I make a very nice living advising people how to avoid committing the offence of price discrimination. … I’ve never come across a situation where I thought there was any economic harm except the fees that they were paying me. Any of these amendments will be a competition lawyer’s employment bill. They’re great for me, but I don’t think that these provisions are good for the economy. Price discrimination, discriminatory allowances … they do nothing beneficial for the economy except legal fees. [ James Musgrove, 46:10:45]

This statement attests to Professor VanDuzer’s claim that the Competition Bureau’s Price Discrimination Guidelines are only partly successful at dispelling the chilling effect of the provision on the business community.
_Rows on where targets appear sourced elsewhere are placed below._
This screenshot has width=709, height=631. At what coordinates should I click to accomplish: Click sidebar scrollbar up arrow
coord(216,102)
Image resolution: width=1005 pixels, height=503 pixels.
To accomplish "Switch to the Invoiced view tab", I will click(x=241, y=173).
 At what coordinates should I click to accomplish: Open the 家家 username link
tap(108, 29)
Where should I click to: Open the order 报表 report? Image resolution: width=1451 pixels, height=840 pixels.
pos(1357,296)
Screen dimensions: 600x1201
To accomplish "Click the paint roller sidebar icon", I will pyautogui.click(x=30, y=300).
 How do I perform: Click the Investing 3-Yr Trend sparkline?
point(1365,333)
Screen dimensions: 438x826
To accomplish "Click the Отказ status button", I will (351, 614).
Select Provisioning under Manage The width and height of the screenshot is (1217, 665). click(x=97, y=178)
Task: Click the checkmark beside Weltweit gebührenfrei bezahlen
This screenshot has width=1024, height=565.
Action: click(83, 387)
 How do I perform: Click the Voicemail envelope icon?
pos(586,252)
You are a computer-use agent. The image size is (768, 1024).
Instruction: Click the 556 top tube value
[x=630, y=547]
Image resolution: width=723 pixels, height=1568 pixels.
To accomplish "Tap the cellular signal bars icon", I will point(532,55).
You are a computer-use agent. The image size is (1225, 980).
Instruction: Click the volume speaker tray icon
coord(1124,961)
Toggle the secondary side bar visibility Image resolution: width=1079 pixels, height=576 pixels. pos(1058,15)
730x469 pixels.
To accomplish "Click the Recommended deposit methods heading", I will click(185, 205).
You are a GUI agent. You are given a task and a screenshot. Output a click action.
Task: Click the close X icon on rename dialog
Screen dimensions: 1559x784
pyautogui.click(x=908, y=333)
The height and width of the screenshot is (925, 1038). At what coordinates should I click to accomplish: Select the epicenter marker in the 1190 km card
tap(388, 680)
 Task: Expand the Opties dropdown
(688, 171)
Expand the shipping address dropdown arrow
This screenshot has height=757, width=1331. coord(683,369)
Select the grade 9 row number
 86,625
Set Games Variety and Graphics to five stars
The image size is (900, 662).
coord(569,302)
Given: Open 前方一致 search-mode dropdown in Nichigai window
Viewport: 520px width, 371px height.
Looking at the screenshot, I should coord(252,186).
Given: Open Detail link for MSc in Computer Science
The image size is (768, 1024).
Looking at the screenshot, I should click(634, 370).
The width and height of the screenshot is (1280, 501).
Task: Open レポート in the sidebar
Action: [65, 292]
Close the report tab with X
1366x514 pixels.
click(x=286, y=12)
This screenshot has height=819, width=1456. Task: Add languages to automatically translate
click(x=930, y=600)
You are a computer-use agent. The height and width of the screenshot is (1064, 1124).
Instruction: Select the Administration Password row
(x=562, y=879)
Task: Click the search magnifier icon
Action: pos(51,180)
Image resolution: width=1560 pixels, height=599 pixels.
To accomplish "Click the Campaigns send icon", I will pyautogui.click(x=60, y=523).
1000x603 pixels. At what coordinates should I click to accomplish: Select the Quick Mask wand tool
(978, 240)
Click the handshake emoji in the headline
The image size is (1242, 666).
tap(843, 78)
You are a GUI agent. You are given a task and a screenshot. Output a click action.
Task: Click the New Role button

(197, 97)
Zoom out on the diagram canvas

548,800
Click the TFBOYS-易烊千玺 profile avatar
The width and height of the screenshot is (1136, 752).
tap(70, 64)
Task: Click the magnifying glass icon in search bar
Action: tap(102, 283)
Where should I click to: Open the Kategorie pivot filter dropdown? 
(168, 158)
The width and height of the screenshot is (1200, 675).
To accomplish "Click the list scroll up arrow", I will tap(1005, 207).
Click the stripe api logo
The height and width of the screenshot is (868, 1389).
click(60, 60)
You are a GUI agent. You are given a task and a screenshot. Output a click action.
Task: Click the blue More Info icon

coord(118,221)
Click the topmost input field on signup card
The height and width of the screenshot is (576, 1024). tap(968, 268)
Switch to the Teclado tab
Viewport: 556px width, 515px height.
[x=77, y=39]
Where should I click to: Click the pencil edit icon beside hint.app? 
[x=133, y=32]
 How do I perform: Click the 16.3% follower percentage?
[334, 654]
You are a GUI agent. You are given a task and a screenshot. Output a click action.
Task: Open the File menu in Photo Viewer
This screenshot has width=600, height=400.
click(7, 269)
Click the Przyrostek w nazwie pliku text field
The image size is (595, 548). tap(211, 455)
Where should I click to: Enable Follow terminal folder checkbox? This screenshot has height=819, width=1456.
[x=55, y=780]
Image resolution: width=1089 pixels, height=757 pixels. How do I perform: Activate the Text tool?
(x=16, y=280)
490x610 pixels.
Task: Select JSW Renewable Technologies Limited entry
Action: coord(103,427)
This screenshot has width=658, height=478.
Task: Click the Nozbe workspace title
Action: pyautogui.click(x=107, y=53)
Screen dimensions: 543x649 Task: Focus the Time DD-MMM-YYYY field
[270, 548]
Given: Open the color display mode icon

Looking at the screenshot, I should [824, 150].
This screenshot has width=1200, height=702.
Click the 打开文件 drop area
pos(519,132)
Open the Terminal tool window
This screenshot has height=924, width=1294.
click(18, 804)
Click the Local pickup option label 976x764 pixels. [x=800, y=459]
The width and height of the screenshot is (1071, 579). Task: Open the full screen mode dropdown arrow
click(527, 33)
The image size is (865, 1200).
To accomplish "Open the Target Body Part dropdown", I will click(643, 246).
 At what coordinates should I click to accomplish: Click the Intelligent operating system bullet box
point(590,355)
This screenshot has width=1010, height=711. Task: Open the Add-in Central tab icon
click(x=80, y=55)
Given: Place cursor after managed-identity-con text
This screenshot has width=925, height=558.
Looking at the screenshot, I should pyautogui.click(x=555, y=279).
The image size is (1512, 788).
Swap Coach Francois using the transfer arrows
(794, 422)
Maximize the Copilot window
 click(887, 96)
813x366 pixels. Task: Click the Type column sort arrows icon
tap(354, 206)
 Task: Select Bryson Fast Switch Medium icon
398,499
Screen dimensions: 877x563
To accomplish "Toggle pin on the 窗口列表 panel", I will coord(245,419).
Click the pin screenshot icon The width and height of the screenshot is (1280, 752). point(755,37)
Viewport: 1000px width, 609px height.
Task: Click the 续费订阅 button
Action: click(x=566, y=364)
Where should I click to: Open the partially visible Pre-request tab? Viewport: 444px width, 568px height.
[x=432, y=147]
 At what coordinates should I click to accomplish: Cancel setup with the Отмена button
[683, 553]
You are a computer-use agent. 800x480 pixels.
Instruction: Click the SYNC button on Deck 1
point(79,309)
Moreover, many witnesses appearing before the Committee went much further in their criticism of the current provision:

If given my choice, I would delete the price discrimination provisions completely and just use abuse if someone is abusing a dominant position through price discrimination. … The price discrimination law … has not been terribly effective but that might be just as well. The Americans, in the Robinson-Patman Act, have been tied in knots sometimes by small buyers trying to get discounts to which they aren’t even particularly entitled through the cost justification provisions. But I don’t think we want to go down that road ... [ Tom Ross, 46:9:20]

Professor VanDuzer’s proposal, which was supported by many witnesses appearing before the Committee, is to shift price discrimination from the criminal to the civilly reviewable section of the Act, specifically as a type of abuse of dominance under section 79. This treatment would also be consistent with how other vertical behaviour is treated, notably refusal to deal (section 75) and tied selling (section 77).

The Committee concludes that the time is right for changes to the Competition Act and therefore finds that:

13. The Government of Canada, after consulting with stakeholders, in particular with representatives of small businesses, should consider repealing the price discrimination provisions (sections 50(1)(a) and 51) of the Competition Act and include that prohibition under the reviewable civil section, possibly to be made applicable to the abuse of dominant position provision (section 79). The Government of Canada should also give consideration to ensuring that both the person in question has "market power" and the practice in question would "lessen competition substantially." Consideration should also be given to expanding the coverage of the provision to govern all products, including articles and services, and all transactions, not just sales. Consideration should be given to introducing enforcement guidelines for price discrimination under the abuse of dominant position provision.